Chocolate Spread Cookies

Ok, since I cannot eat Nutella… there is the option of making my own (as you would expect one to do when you can’t have dairy and I do have this on my list of things to do) or there is the option of getting a me-friendly one from Asda:

I saw this recipe ages ago from Ashton’s website and decided that since I have now found the main ingredient, it was time to give it a shot. Clearly, I had to change the ingredients to match my requirements but you can go visit her site for yummy ideas if you are not as restricted as I am 🙂

Oven on at 180 degrees (Celsius) as always for pre-heating.

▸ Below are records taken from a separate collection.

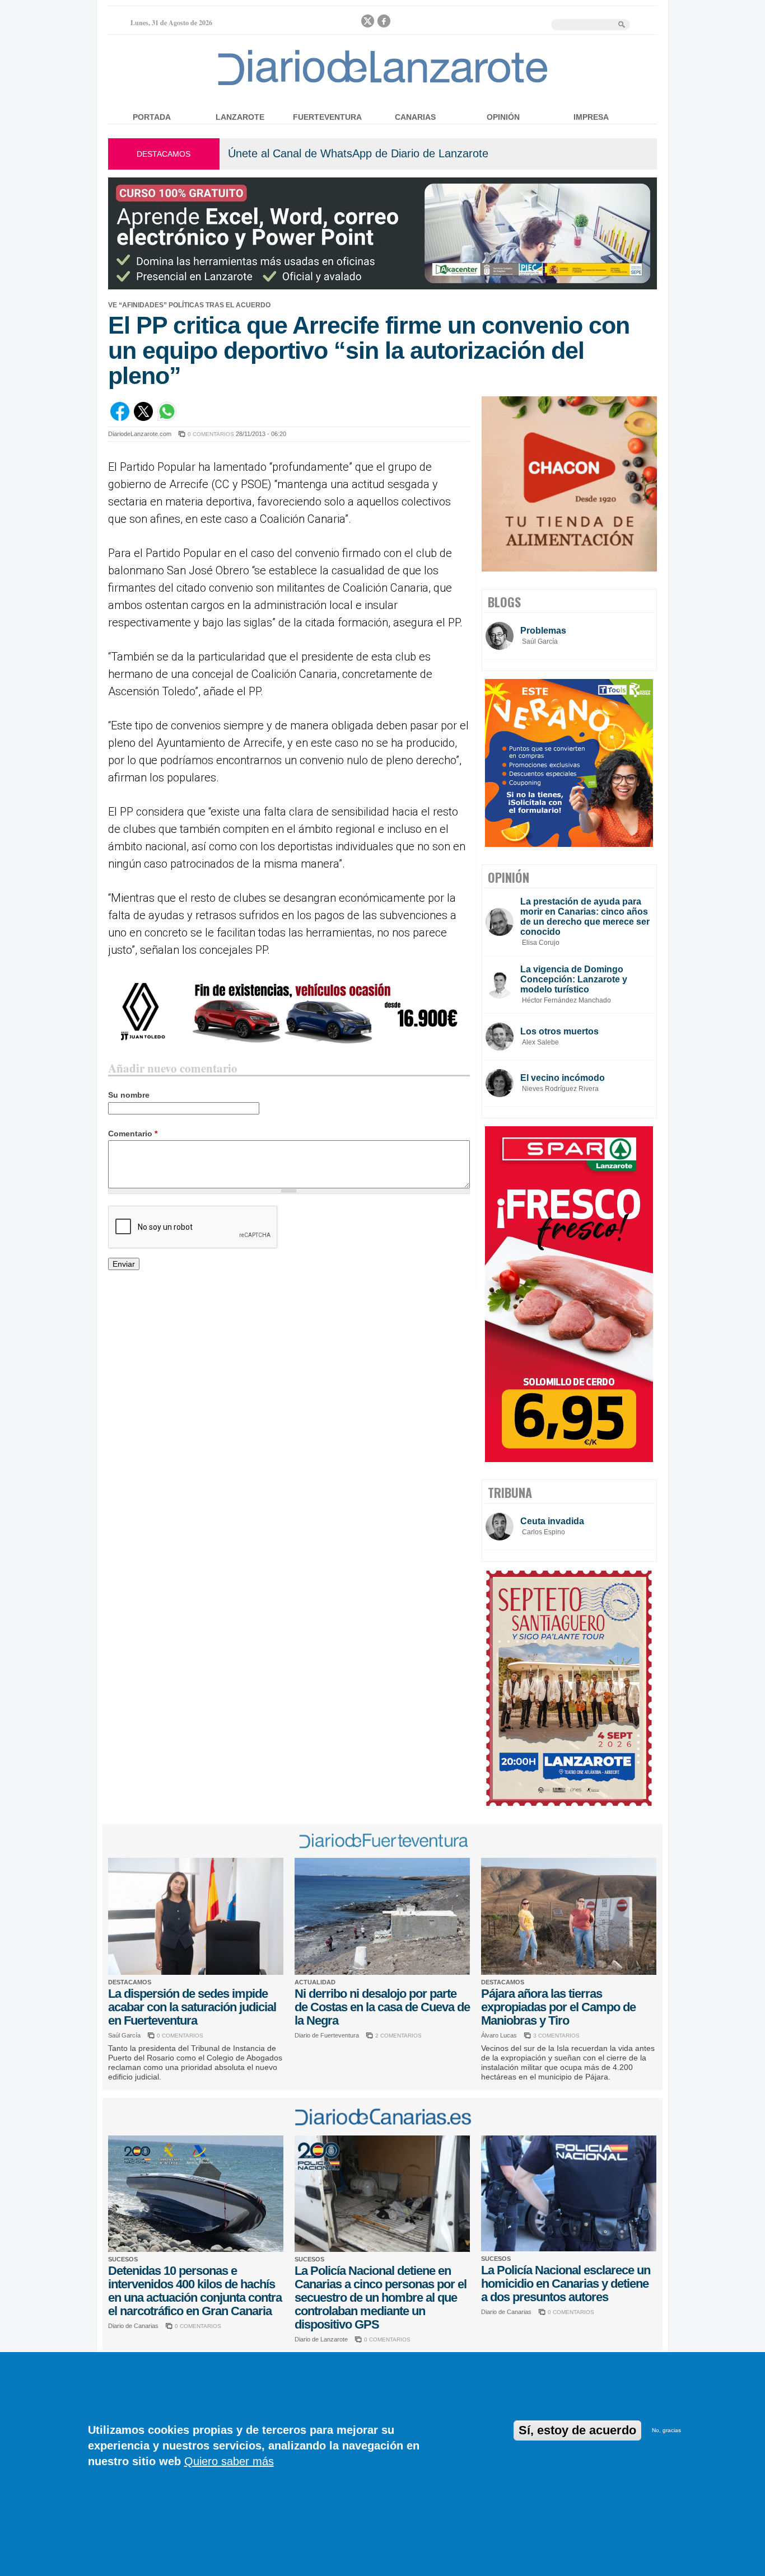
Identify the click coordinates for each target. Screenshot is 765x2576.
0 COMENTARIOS (211, 434)
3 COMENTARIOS (556, 2035)
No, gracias (666, 2430)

Here are the ingredients I put in the blender (very happy that this worked as a fast-put-together recipe):

  • 1/4 cup chocolate spread
  • 1/2 cup soya margarine
  • 1/4 cup brown sugar
  • 1 tablespoon of Tate & Lyle’s “light at heart” (white sugar & stevia)
  • 2 eggs
  • 1 and 1/4 cup of maize flour (gluten free and easier to digest than normal flour)
  • 1/2 teaspoon of bicarbonate of soda
  • 1/2 teaspoon of baking powder
  • pinch of salt

Blitz in pulses till it comes together in chunks, then add about 50 grammes of chocolate chips (or about half a small packet). You do not want to overwork the dough.

I  spaced out dollops of the wet dough on a greaseproof sheet and put the tray in the oven for nearly 10 minutes (kept my eyes on them as I did not want the chocolate to burn). Cool on a rack.

nutella cookies

I took them into work and must admit that they taste rather good with a black coffee… How do you like yours?